Syrianos magistros has been attributed as the author of a comprehensive treatise that was published as three separate works broadly covering all aspects of warfare: the On Strategy (‘De re strategica’), which began with some general observations about the body politic before quickly turning to the topic that really interested the author, and “which is really the most important branch of the entire science of government,” strategy; the Rhetorica militaris, which is a comprehensive general’s guidebook on how to compose and deliver rhetorical speeches for the exhortation of the troops before and up to the point of battle; finally, the Naumachiae, which covers various topics related to strategy and tactics at sea. Historians have alleged that the compendium may also have included a section on siege warfare no longer extant.

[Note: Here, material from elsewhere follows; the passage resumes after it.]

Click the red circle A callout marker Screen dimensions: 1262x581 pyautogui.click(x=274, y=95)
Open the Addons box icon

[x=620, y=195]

The assertion of the common authorship of the On Strategy and the Rhetorica Militaris goes as far back as the seventeenth century, when the German philologist, geographer and historian from Hamburg, Lukas Holste (1596-1661), first suggested that in a manuscript notation, adding that the first work (i.e. On Strategy) represented the πρακτικόν μέρος (i.e. the ‘practical’ part) and the second (i.e. Rhetorica Militaris) accounted for the λογικόν μέρος (i.e. the ‘logical’ or ‘verbal’ part) of the De Orationibus Militaribus Tractatus.

Yet, it was because of the editorial and translation work of two great scholars of the nineteenth century, Hermann Köchly and Wilhelm Rüstow – the first editors of both manuals, that Holste’s idea took hold. Nevertheless, it would take another century for the three texts to be treated as one. That was because of a codicological mistake by one of the most influential codicologists of the twentieth century, Alphonse Dain. It is thanks to the authoritative study by Constantine Zuckerman in 1990 that historians have come to accept beyond a reasonable doubt, not only the ‘common paternity’ but, also, Syrianus’ authorship of all three of the aforementioned works.

Zuckerman’s theory of the ‘common paternity’ of the compendium relies primarily on the thematic and stylistic parallels between the three works. For Zuckerman, the Anonymus applied the same tactical and rhetorical devices when it comes to writing about land and naval warfare, thus dismissing the word-for-word reiteration for the Naumachiae, which could have implied that the author of the naval treatise – if different from the Anonymus – would have drawn and adapted his material from the On Strategy or the Rhetorica Militaris.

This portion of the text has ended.